Posted in Questionnaire on August 16th, 2021 by JJ Koczan

tommy stewart dyerwulf

The Obelisk Questionnaire is a series of open questions intended to give the answerer an opportunity to explore these ideas and stories from their life as deeply as they choose. Answers can be short or long, and that reveals something in itself, but the most important factor is honesty.

Based on the Proust Questionnaire, the goal over time is to show a diverse range of perspectives as those who take part bring their own points of view to answering the same questions. To see all The Obelisk Questionnaire posts, click here.

Thank you for reading and thanks to all who participate.

The Obelisk Questionnaire: Tommy Stewart of Tommy Stewart’s Dyerwulf, Hallows Eve and Black Doomba Records

How do you define what you do and how did you come to do it?

I am an explorer of music! I’m a producer with a studio, a label, I’m a songwriter, bassist and vocalist mostly. I’m often thought of as the bassist of Hallows Eve. How did I come to do it? I had music and art in the house from the very beginning and my mother began teaching me about music on piano at age four.

Describe your first musical memory.

Playing ‘Silent Night’ on piano at a Christmas recital in kindergarten at age five.

Describe your best musical memory to date.

One of my favorite musical memories was being dragged up onstage at a Supremes show and singing with Mary Wilson plus making her laugh because I did all her dance moves with her. It was quite surreal, being a metal guy.

When was a time when a firmly held belief was tested?

This is a tough one. I keep finding out everything I think is a certain way turns out to be true. Which is pretty scary since I have a fairly bleak opinion of the world that I keep to myself except in art and music where I express it, you lucky people.

Where do you feel artistic progression leads?

I don’t know, I never saw art as a destination which takes us or me anywhere. I just… do. I create in the moment and it reflects what’s happening to me now.

How do you define success?

Being happy. It’s that simple.

What is something you have seen that you wish you hadn’t?

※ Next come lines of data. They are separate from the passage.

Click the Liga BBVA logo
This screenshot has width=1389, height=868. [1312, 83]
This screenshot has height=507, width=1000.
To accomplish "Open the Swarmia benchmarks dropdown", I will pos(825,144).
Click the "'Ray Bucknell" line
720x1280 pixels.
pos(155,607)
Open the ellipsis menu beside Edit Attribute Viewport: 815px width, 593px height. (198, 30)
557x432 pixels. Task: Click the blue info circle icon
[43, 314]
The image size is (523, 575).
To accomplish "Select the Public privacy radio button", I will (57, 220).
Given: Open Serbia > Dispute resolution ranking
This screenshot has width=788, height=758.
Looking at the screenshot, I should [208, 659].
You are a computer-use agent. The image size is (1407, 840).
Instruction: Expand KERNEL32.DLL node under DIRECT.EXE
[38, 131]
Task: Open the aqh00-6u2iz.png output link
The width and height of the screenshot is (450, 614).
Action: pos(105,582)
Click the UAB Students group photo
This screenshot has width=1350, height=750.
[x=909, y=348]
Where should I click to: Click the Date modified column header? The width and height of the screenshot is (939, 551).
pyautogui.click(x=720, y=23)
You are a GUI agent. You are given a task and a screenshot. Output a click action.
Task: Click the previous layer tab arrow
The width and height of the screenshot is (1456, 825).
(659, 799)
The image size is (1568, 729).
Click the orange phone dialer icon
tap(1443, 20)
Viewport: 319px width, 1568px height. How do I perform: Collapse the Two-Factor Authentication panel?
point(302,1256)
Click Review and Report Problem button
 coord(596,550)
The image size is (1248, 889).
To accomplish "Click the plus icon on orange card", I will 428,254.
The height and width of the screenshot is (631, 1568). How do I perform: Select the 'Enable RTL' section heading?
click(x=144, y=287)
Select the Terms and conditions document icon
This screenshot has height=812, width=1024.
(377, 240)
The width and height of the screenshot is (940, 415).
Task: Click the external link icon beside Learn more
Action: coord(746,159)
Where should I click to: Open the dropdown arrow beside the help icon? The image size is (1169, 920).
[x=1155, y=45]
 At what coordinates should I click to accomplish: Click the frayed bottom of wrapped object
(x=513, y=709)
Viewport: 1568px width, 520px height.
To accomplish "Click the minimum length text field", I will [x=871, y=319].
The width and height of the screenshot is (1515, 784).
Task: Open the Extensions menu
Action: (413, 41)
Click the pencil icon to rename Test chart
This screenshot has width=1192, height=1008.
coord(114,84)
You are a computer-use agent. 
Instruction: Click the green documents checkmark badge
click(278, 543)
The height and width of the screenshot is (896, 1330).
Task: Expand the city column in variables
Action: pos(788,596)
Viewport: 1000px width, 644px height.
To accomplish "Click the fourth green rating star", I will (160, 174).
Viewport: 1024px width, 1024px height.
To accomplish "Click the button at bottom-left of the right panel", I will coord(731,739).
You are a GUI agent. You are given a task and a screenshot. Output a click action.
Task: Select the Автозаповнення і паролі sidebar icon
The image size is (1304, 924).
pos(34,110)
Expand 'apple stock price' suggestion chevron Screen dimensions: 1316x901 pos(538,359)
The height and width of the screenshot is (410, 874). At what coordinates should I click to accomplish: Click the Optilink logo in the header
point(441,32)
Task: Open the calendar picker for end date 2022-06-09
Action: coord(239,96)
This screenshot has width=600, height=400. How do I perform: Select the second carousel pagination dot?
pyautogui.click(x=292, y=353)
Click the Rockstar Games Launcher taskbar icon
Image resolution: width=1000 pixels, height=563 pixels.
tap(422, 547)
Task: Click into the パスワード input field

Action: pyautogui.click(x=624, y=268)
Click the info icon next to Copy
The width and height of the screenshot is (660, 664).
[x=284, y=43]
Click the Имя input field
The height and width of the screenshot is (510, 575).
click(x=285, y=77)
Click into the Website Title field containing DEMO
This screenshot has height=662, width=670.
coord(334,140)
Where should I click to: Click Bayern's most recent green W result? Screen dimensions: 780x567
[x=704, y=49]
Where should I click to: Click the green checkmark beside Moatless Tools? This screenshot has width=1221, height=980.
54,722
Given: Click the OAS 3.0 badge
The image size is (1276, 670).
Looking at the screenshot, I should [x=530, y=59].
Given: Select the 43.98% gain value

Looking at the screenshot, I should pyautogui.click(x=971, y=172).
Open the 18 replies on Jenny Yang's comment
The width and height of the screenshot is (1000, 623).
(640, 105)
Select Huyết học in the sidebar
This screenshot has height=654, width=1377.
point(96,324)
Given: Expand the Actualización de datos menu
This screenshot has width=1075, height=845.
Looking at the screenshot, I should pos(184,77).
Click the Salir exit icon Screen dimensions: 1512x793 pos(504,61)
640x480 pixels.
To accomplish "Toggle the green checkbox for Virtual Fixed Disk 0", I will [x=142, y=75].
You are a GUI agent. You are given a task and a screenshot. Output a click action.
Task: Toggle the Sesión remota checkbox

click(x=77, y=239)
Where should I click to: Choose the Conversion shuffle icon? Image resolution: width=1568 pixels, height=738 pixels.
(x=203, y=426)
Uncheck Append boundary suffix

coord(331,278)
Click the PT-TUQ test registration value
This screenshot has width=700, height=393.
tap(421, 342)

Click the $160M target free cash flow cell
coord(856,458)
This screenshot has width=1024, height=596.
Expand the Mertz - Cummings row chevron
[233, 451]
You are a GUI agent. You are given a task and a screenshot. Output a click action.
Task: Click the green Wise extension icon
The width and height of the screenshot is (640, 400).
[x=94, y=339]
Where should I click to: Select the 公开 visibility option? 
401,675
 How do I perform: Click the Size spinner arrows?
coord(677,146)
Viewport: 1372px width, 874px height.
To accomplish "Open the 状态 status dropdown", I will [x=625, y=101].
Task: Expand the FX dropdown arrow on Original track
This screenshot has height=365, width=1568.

I can’t think of anything. Most unpleasant things I’ve seen I accept as parts of life, even death right before me. All parts of life are part of life, I accept it. I’m the one not shocked when others around me are freaking.

Describe something you haven’t created yet that you’d like to create.

I have painted since I was a kid, it started with coloring. I’m not good at drawing and don’t enjoy it, but I like painting. I’d like to paint much more. I feel that time is coming, wherein I may do less music and paint more, not for anyone in particular but just for the sake of it and myself.

What do you believe is the most essential function of art?

To express oneself as a form of language, at times just to oneself. An example is I feel, I play, you hear, you feel. That is language.

Something non-musical that you’re looking forward to?

I’m spending December holidays on a small island with my family!

https://www.facebook.com/tommystewartsdyerwulf/
https://tommystewartsdyerwulf.bandcamp.com/
https://www.facebook.com/blackdoombarecords/
https://blackdoombarecords.bandcamp.com/

Tommy Stewart’s Dyerwulf, Doomsday Deferred (2021)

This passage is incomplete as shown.